This is an entry in the “Acrostic Contemplation.”
con•stan•cy – “the quality of being faithful and dependable.”
“Constancy” is a word that I learned from and only ever hear in the Eucharistic prayer. As we offer to God the gifts of bread and wine that we have brought forward and placed upon the altar, we ask God to sanctify them to be the “Body and Blood of your Son, the holy food and drink of new and unending life in him.” Then we ask God to bless and set us aside for holy use a well. “Sanctify us also that we may faithfully receive this holy Sacrament, and serve you in unity, constancy, and peace; and at the last day bring us with all your saints into the joy of your eternal kingdom.”

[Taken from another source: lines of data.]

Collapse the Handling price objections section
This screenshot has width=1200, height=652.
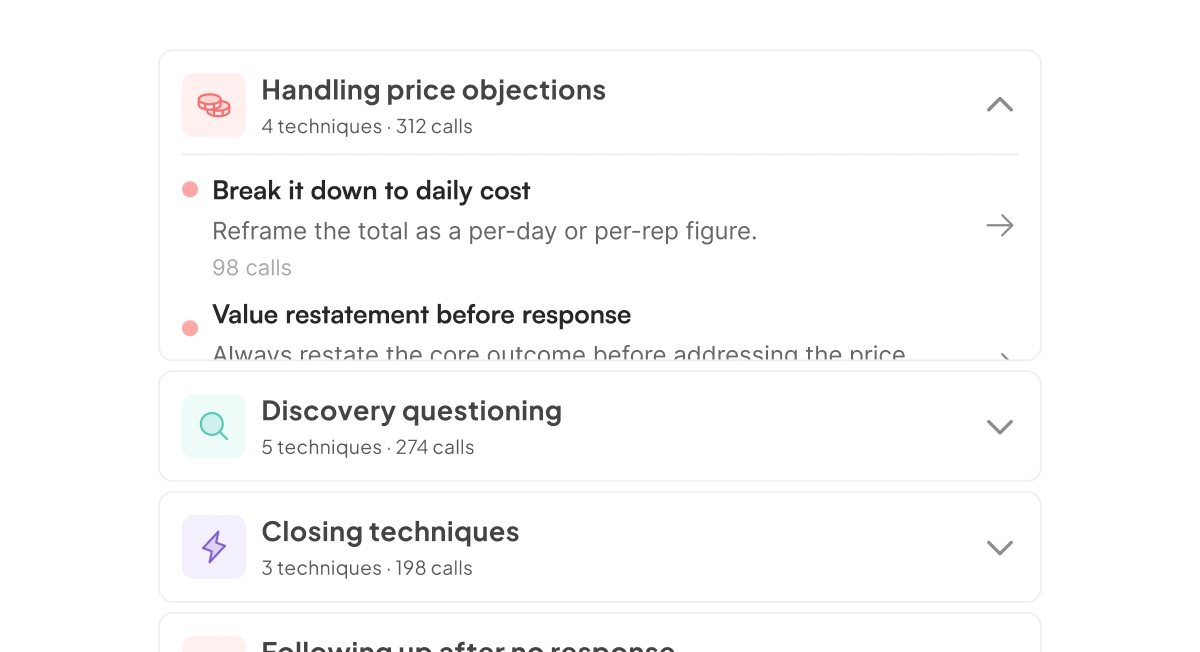click(x=999, y=105)
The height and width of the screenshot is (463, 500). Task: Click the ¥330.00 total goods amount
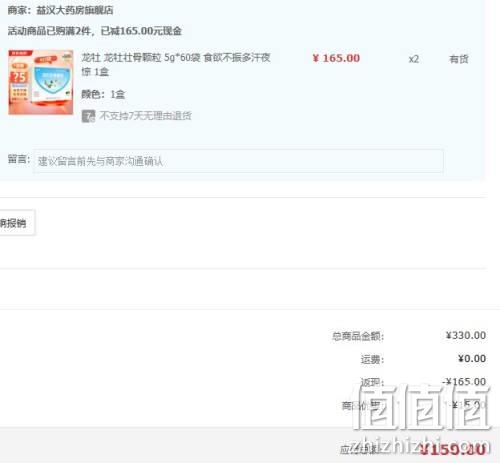(x=466, y=335)
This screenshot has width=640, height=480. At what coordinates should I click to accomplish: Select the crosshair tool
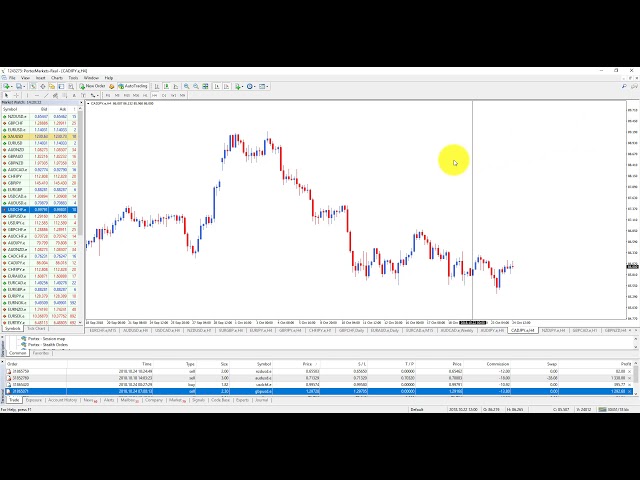pos(17,95)
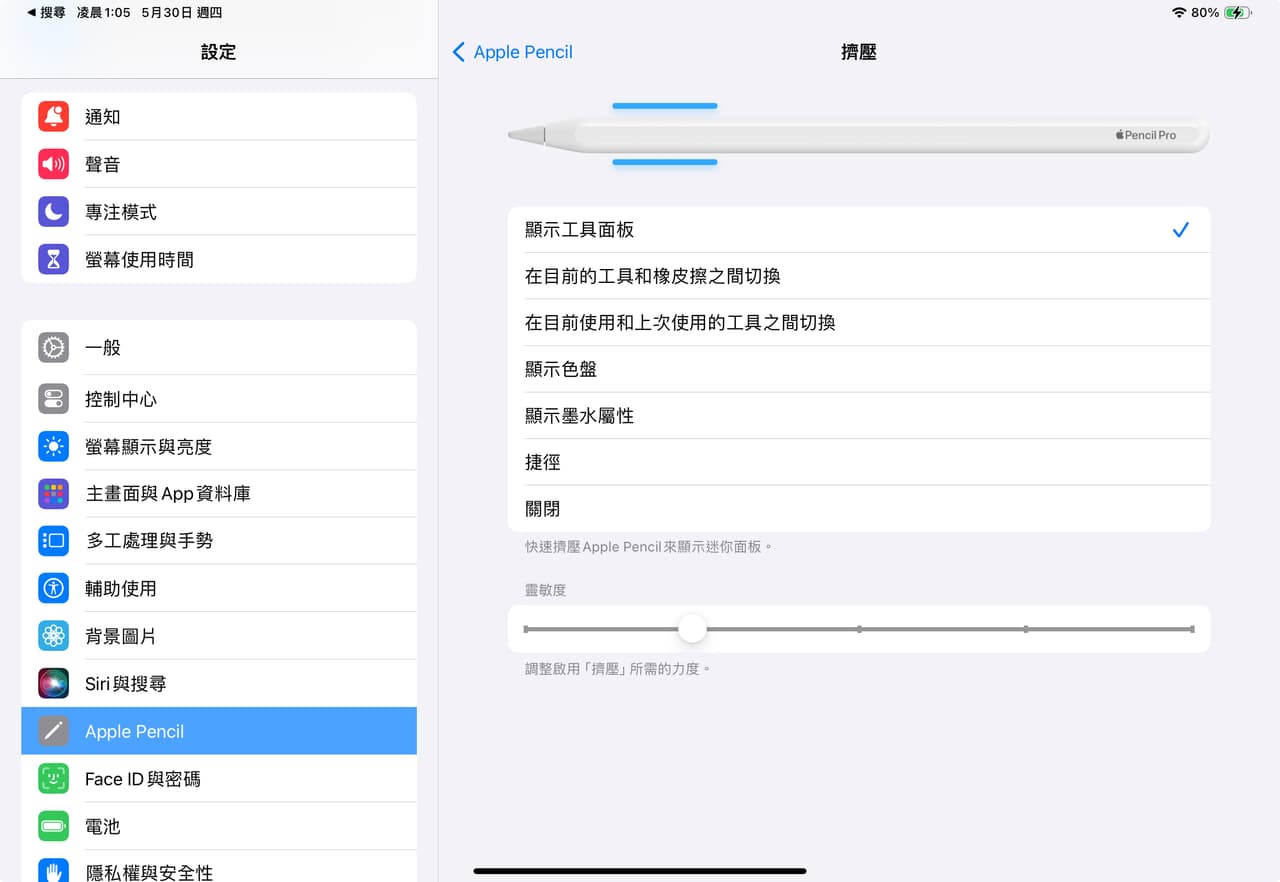This screenshot has width=1280, height=882.
Task: Open Notifications via the red bell icon
Action: [53, 116]
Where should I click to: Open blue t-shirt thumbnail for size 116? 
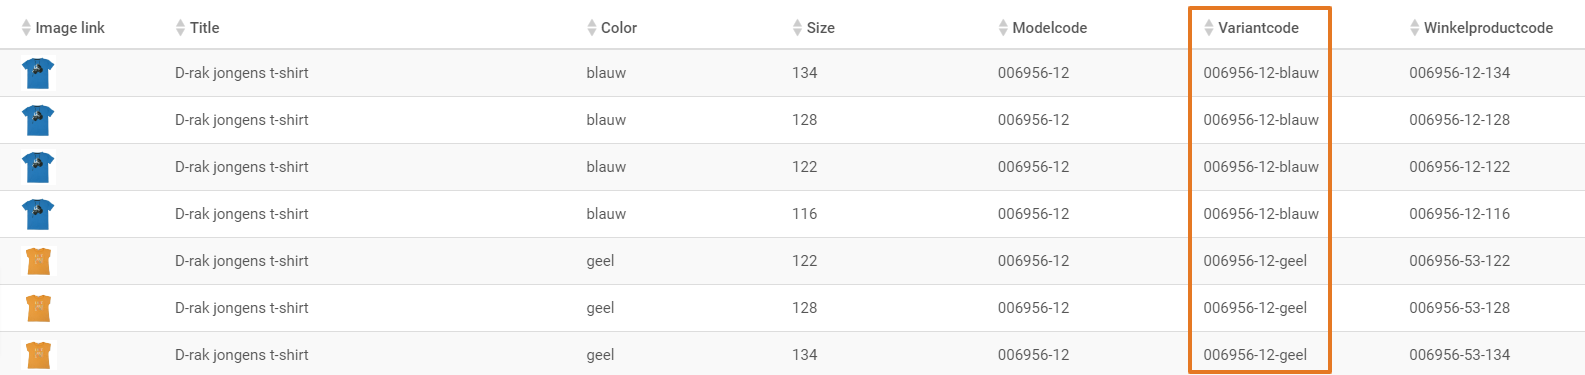pos(38,214)
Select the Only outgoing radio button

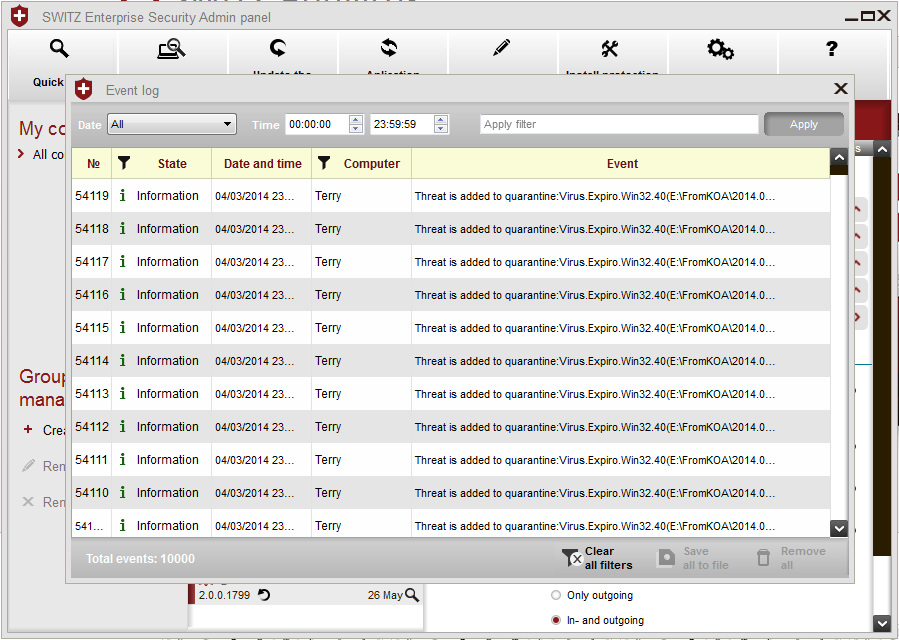(556, 596)

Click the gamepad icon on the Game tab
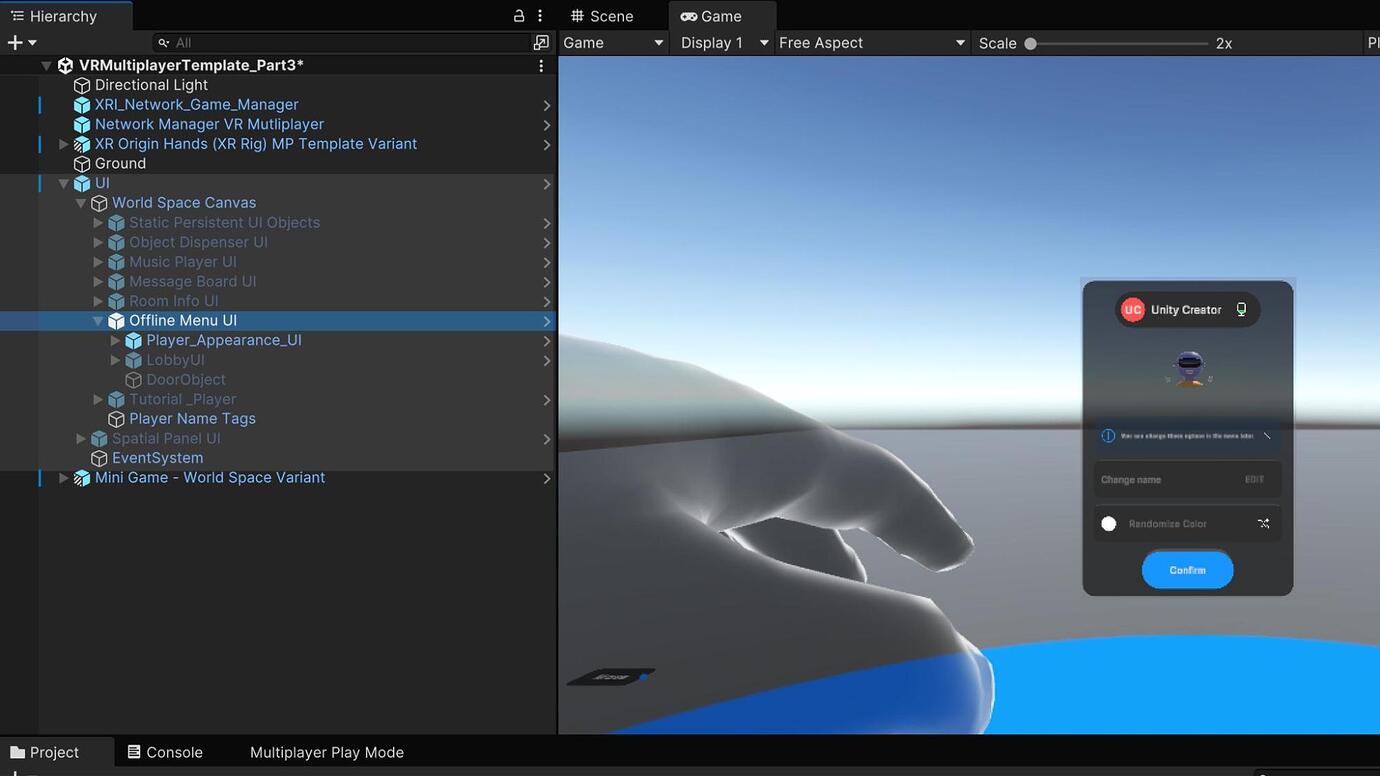coord(688,15)
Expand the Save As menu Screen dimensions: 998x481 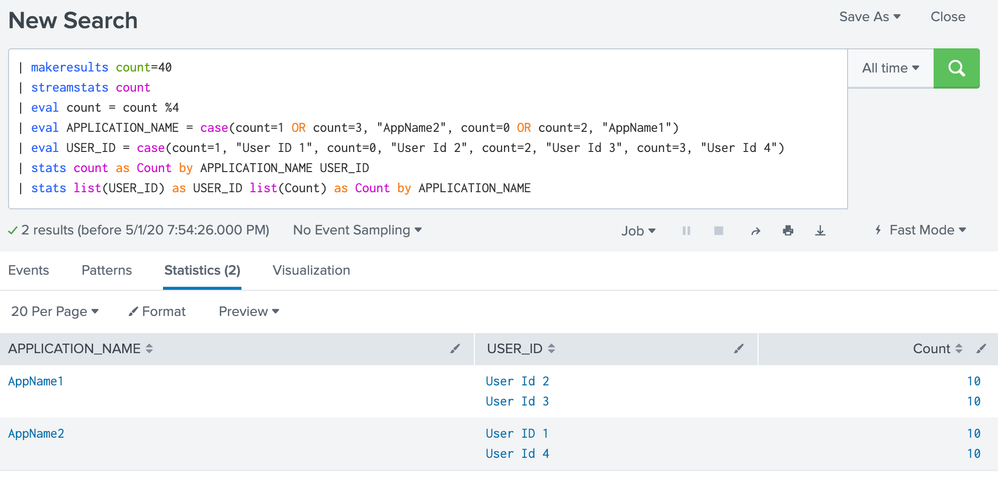[869, 17]
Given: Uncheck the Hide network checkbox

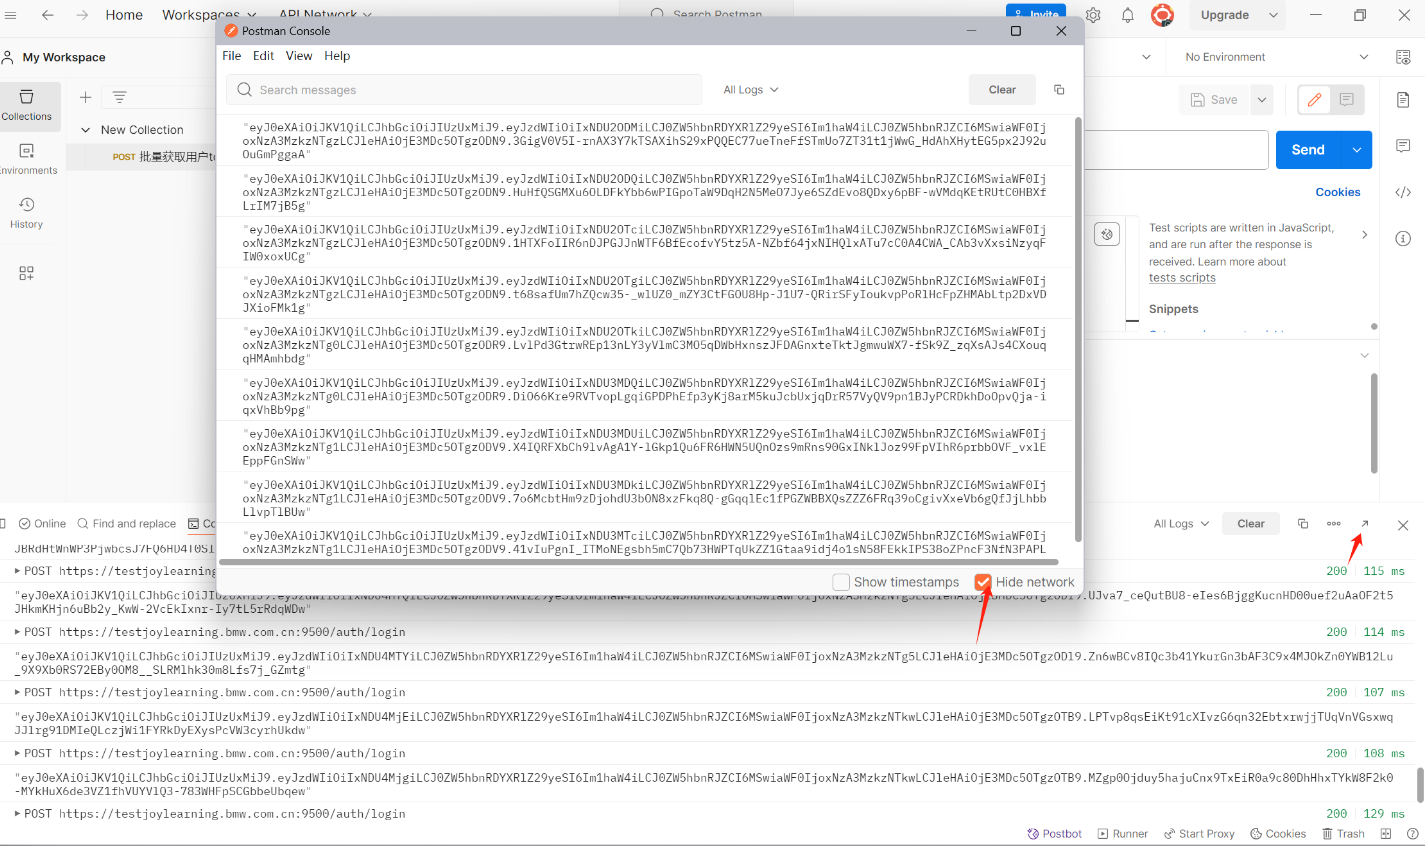Looking at the screenshot, I should pyautogui.click(x=983, y=582).
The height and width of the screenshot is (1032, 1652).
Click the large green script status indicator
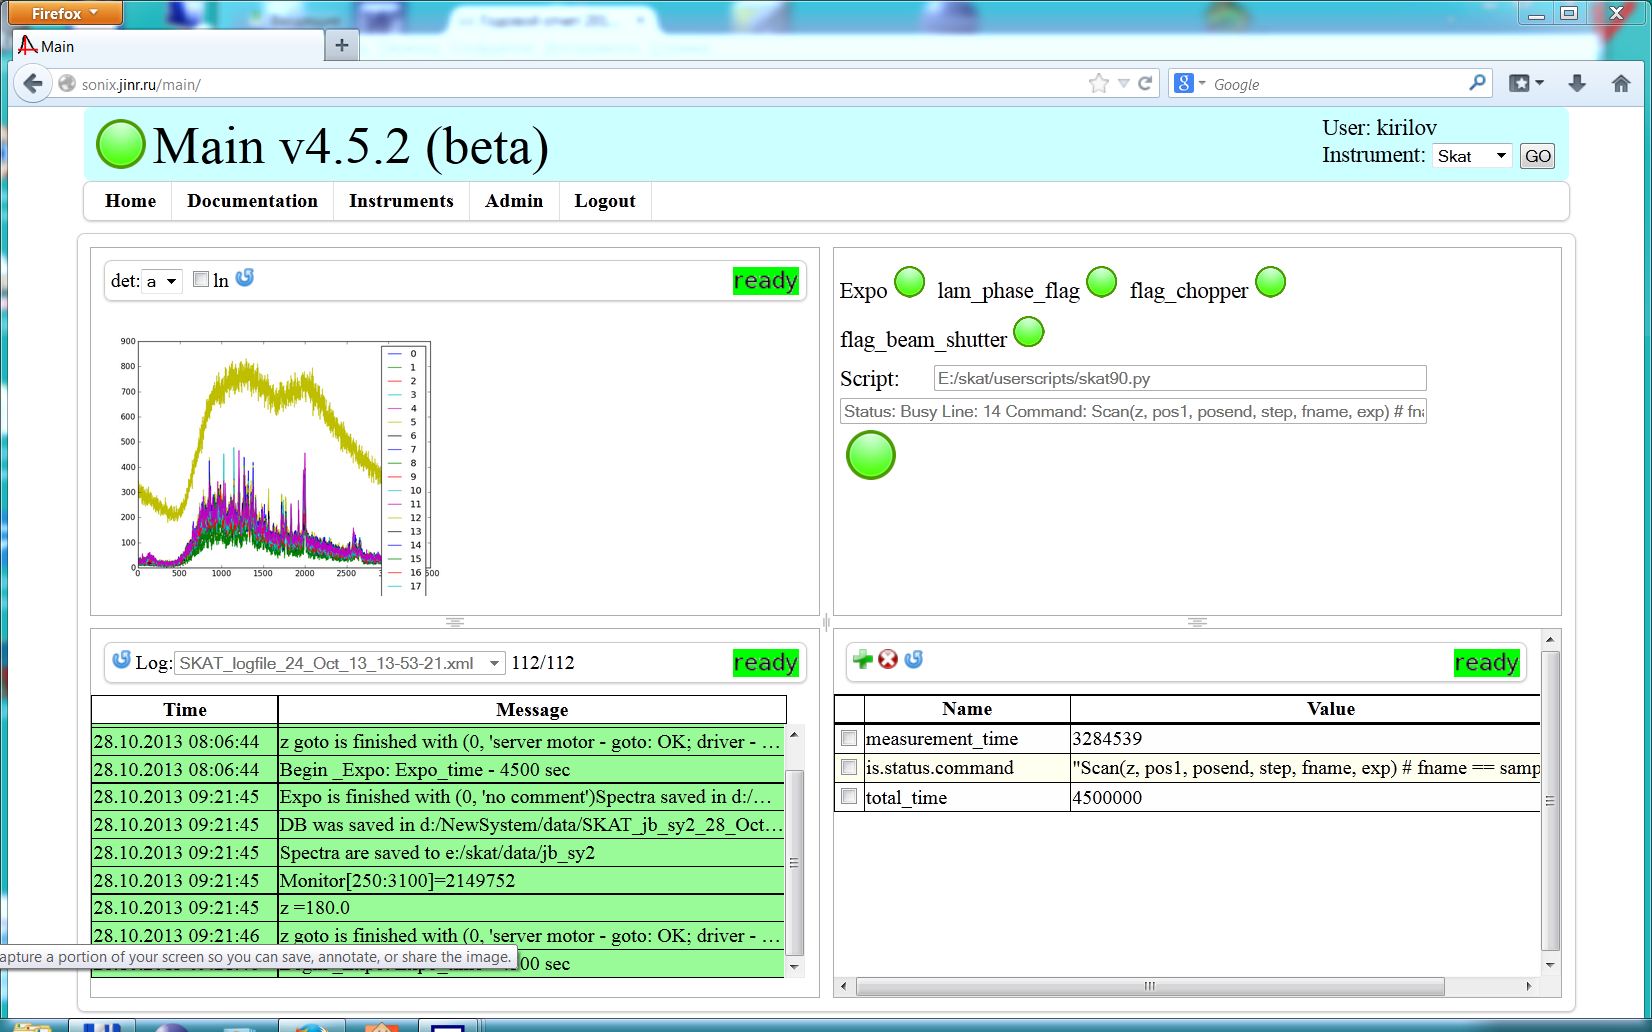[870, 456]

That we may serve God in “unity, constancy, and peace.” Together, faithfully and dependably, and in peace. It is an old and an old-fashioned word but still intelligible; it has “constant” right inside it and I think most will understand the meaning right away. We are to be faithful and dependable in our service to God.
It is telling that when I do an internet search for the word “constancy” the entire first page is simply entries for its definition. There are no essays, news stories, or examples of it being used in current, everyday contexts. And yet, we are called to constancy in so much of our lives, even if we are not conscious of it. And if we are not conscious of it, perhaps we should be.
Although the word is not used, constancy is in our marriage vows, “Will you have this person to be your partner; to live together in the covenant of marriage? Will you love, comfort, honor and keep them, in sickness and in health; and, forsaking all others, be faithful to them as long as you both shall live? I will.” It is in our commitment to those being baptized, “Will you who witness these vows do all in your power to support these persons in their life in Christ? We will.” It should be understood in becoming a parent, a bringing into this world life even as we commit our very lives to that new life.
It does not require perfection, this notion of constancy. We are to be faithful and dependable, not without error or flaw. Indeed, that sort of constant showing up means that there will undoubtedly be moments and days when we are not at our best, but we will be faithful, we will be there, be present.
What would it mean if we developed this character of conscious constancy?